Problem statement:
The answer consists solely of the data below, reproduced exactly.

━━━━━ Task material

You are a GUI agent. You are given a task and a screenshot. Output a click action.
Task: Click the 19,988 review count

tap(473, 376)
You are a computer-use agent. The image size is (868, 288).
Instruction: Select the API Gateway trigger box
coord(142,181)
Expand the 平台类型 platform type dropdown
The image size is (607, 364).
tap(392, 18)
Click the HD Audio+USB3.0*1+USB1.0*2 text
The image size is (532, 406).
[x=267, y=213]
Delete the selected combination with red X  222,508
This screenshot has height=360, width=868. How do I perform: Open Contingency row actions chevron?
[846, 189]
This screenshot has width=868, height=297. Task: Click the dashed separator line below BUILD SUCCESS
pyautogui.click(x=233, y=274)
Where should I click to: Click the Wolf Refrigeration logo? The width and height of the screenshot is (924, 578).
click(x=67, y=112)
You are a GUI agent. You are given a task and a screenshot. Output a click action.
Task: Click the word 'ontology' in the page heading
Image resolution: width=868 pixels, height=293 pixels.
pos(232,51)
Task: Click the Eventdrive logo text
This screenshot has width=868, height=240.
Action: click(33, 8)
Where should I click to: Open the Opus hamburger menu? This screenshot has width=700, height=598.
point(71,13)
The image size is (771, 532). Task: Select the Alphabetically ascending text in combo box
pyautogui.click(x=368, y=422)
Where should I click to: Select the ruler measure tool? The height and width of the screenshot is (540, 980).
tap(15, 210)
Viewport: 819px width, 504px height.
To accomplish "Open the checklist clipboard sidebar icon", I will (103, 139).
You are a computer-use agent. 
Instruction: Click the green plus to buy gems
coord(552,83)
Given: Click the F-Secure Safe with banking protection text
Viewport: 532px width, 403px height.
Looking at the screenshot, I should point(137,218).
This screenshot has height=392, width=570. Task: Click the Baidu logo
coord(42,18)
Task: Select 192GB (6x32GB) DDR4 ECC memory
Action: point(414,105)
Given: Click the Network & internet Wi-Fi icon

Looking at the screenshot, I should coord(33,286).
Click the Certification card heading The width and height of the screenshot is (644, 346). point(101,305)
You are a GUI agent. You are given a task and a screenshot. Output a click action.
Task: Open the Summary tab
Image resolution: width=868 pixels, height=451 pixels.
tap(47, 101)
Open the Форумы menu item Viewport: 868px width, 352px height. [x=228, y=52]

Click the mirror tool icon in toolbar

━━━━━━━━━━

Answer below:
You are a GUI agent. You are given a task and a screenshot. Output a click action.
Task: Click the 19,988 review count

tap(473, 376)
You are a computer-use agent. The image size is (868, 288).
Instruction: Select the API Gateway trigger box
coord(142,181)
Expand the 平台类型 platform type dropdown
The image size is (607, 364).
tap(392, 18)
Click the HD Audio+USB3.0*1+USB1.0*2 text
The image size is (532, 406).
[x=267, y=213]
Delete the selected combination with red X  222,508
This screenshot has height=360, width=868. How do I perform: Open Contingency row actions chevron?
[846, 189]
This screenshot has width=868, height=297. Task: Click the dashed separator line below BUILD SUCCESS
pyautogui.click(x=233, y=274)
Where should I click to: Click the Wolf Refrigeration logo? The width and height of the screenshot is (924, 578).
click(x=67, y=112)
You are a GUI agent. You are given a task and a screenshot. Output a click action.
Task: Click the word 'ontology' in the page heading
Image resolution: width=868 pixels, height=293 pixels.
pos(232,51)
Task: Click the Eventdrive logo text
This screenshot has width=868, height=240.
Action: click(33, 8)
Where should I click to: Open the Opus hamburger menu? This screenshot has width=700, height=598.
point(71,13)
The image size is (771, 532). Task: Select the Alphabetically ascending text in combo box
pyautogui.click(x=368, y=422)
Where should I click to: Select the ruler measure tool? The height and width of the screenshot is (540, 980).
tap(15, 210)
Viewport: 819px width, 504px height.
To accomplish "Open the checklist clipboard sidebar icon", I will (103, 139).
You are a computer-use agent. 
Instruction: Click the green plus to buy gems
coord(552,83)
Given: Click the F-Secure Safe with banking protection text
Viewport: 532px width, 403px height.
Looking at the screenshot, I should point(137,218).
This screenshot has height=392, width=570. Task: Click the Baidu logo
coord(42,18)
Task: Select 192GB (6x32GB) DDR4 ECC memory
Action: point(414,105)
Given: Click the Network & internet Wi-Fi icon

Looking at the screenshot, I should coord(33,286).
Click the Certification card heading The width and height of the screenshot is (644, 346). point(101,305)
You are a GUI agent. You are given a task and a screenshot. Output a click action.
Task: Open the Summary tab
Image resolution: width=868 pixels, height=451 pixels.
tap(47, 101)
Open the Форумы menu item Viewport: 868px width, 352px height. [x=228, y=52]

Click the mirror tool icon in toolbar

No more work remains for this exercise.